The data:
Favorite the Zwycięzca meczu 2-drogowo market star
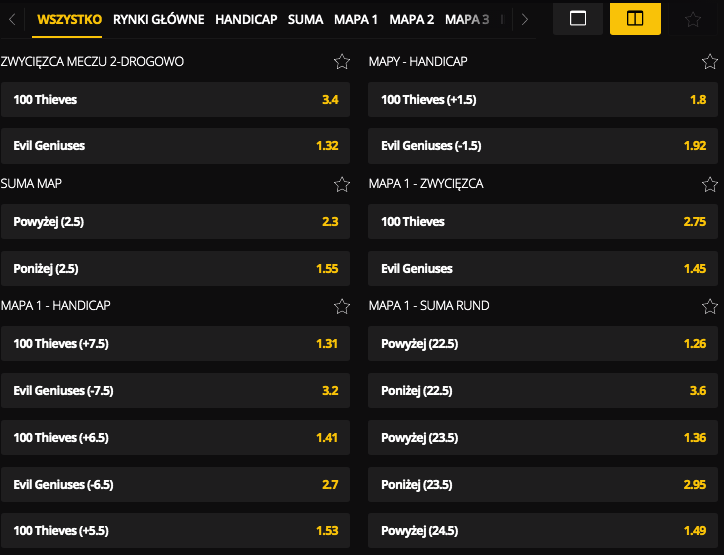This screenshot has width=724, height=555. tap(342, 62)
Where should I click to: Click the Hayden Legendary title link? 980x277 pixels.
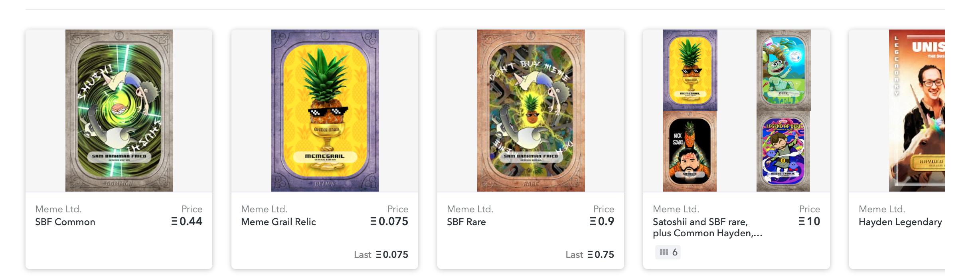[x=900, y=222]
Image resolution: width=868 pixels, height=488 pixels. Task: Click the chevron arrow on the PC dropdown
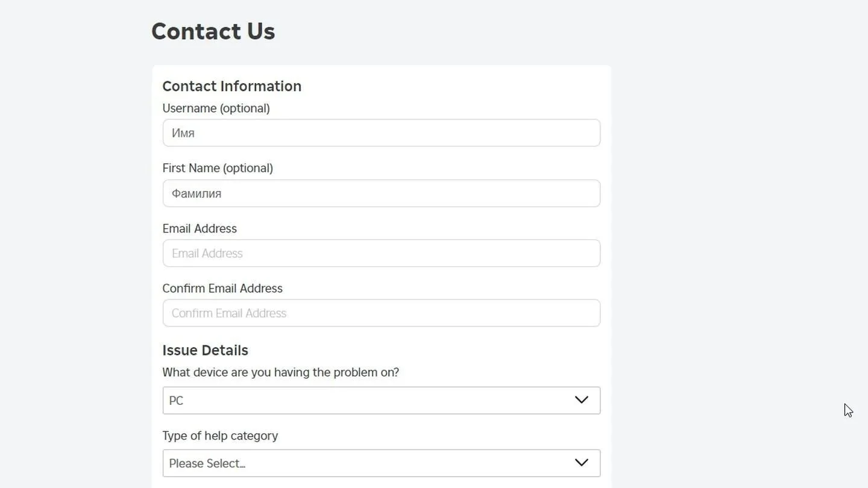coord(581,400)
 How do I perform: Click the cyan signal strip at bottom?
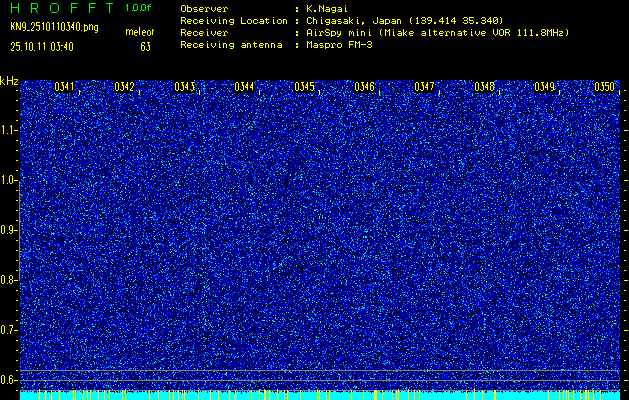(x=320, y=395)
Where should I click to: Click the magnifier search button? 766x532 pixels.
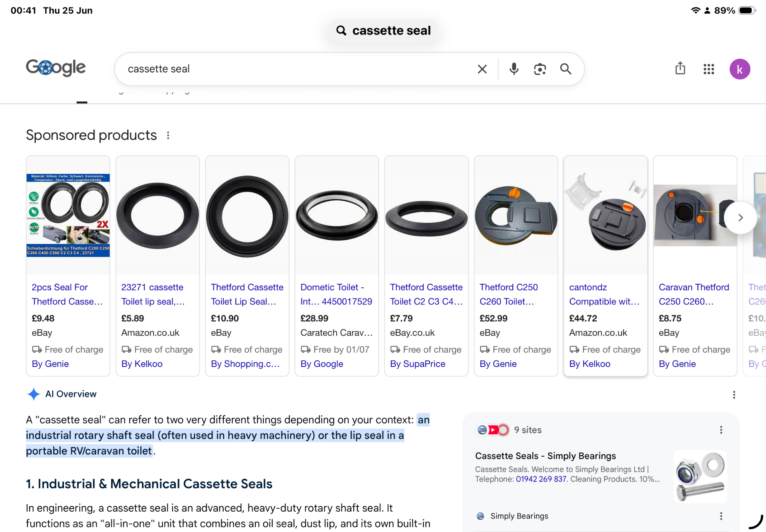[x=566, y=69]
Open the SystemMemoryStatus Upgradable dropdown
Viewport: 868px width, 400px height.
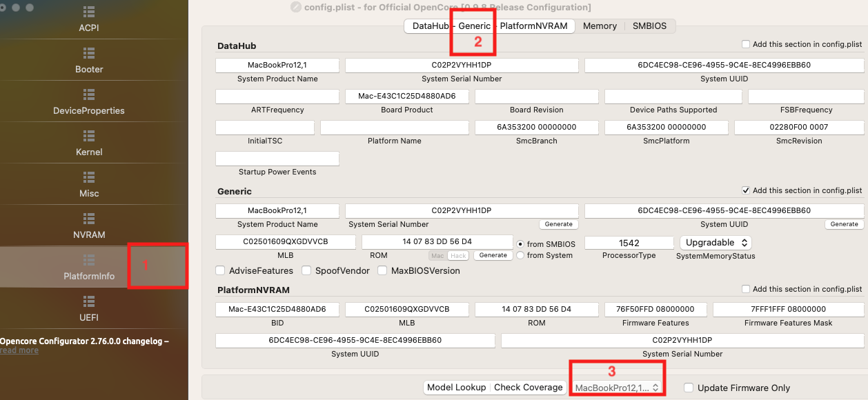pyautogui.click(x=716, y=243)
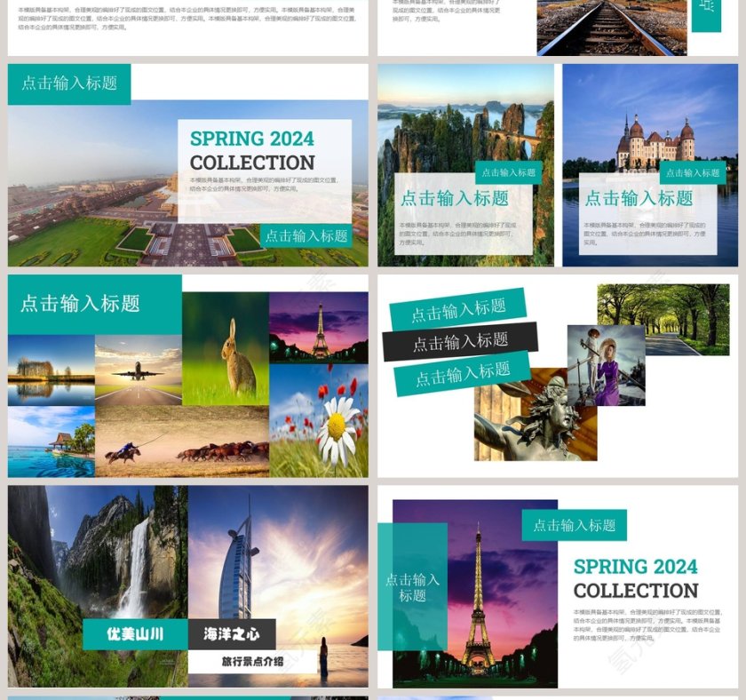This screenshot has width=746, height=700.
Task: Select the 旅行景点介绍 caption text
Action: pos(252,662)
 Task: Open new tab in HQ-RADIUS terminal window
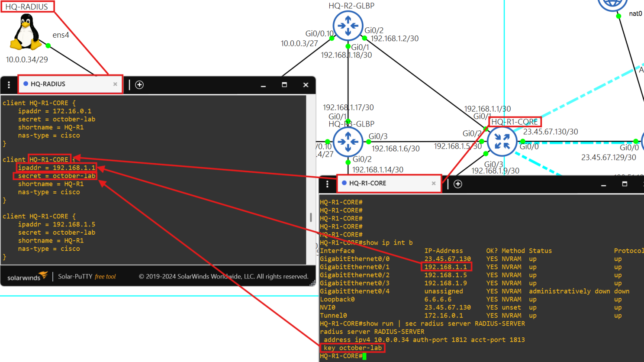pos(139,85)

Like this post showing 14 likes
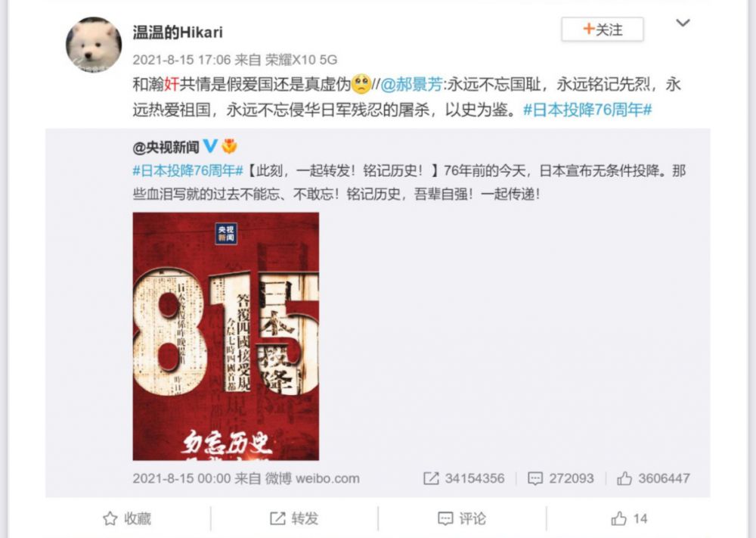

Aim of the task: Would you please repeat each record exactly? Leave the pictures out.

Result of this task:
Favorite the Zwycięzca meczu 2-drogowo market star
This screenshot has width=724, height=555. tap(342, 62)
Where should I click to: Click the Hayden Legendary title link? 980x277 pixels.
[x=900, y=222]
Image resolution: width=868 pixels, height=488 pixels. Task: Click the chevron arrow on the PC dropdown
coord(581,400)
 How do I perform: Click the cyan signal strip at bottom?
(x=320, y=395)
Where should I click to: Click the magnifier search button? 766x532 pixels.
[x=566, y=69]
Open the SystemMemoryStatus Upgradable dropdown
Viewport: 868px width, 400px height.
pyautogui.click(x=716, y=243)
This screenshot has width=746, height=700.
Task: Select the 旅行景点介绍 caption text
Action: pos(252,662)
 Task: Open new tab in HQ-RADIUS terminal window
pos(139,85)

Like this post showing 14 likes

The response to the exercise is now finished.